Heavy metal ions, are non-biodegradable, high toxic tendency, and have serious hazardous effects on the health of humans. Then, removing them from the environment using different techniques is necessary. Several routes are expensive, low-efficient, and require a long time to achieve adsorption equilibrium. In this paper, novel chitosan-based composites CS/CL@An-1 and CS/CL@An-2 were synthesized, characterized by FT-IR, DSC, XRD, and SEM, and applied as new adsorbents in batch experiments for the removal of Pb ions from aqueous solution. The effect of important parameters such as initial pH solution (2-7), adsorbent dose (0.005, 0.01, and 0.02 g), adsorption contact time (0-240 min), initial Pb metal ion (25-200 mg/L) and ionic strength on their adsorption behavior was investigated. The adsorption results at best conditions (pH solution = 6, adsorbent dose = 0.02 g, contact time = 180 min and initial ion concentration = 100 mg/L) predicted that the maximum removal percentage (adsorption capacity) of Pb metal ion using CS/CL@An-1 and CS/CL@An-2 is 95.6 % (239 mg/g) and 98.8 % (247 mg/g), respectively, much higher than other chitosan-based adsorbents.

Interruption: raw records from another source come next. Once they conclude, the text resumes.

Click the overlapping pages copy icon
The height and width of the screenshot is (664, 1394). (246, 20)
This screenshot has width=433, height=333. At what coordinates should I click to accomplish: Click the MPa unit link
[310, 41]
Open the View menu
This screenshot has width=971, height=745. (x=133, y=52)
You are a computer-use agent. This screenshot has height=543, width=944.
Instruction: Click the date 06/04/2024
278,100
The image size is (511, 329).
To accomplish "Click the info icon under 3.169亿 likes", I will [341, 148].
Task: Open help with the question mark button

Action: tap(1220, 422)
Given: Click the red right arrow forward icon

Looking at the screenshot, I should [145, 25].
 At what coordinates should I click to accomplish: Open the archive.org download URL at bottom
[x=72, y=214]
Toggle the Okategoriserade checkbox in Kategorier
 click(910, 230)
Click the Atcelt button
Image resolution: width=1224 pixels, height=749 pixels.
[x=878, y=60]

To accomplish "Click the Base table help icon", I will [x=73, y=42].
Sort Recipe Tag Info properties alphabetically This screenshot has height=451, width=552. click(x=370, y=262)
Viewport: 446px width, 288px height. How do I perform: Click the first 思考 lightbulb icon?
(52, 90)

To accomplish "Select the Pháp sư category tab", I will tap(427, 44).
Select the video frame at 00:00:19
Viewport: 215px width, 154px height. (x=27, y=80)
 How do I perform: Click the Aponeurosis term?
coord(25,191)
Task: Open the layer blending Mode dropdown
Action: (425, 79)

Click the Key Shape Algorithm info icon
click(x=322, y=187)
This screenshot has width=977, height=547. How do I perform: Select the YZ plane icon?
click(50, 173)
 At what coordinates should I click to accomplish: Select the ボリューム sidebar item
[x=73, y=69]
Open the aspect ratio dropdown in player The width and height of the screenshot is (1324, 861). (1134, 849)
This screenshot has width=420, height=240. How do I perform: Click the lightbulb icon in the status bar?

The absorption kinetic results confirmed that the adsorption of Pb showed the best fit with the pseudo-second-order (PSO) model as a chemisorption process. The absorption mechanism was regulated by the coordination and n-π attractions of Pb ions with the active sites on the surface of adsorbents. The adsorption of Pb was well-fitted by a homogeneous monolayer Langmuir isotherm model. Finally, the reusability of adsorbents was examined after five adsorption-desorption cycles, and the results show that the adsorption efficiency still reaches >90 %. Therefore, the compounds were potentially new adsorbents for removing Pb ions from aqueous solution.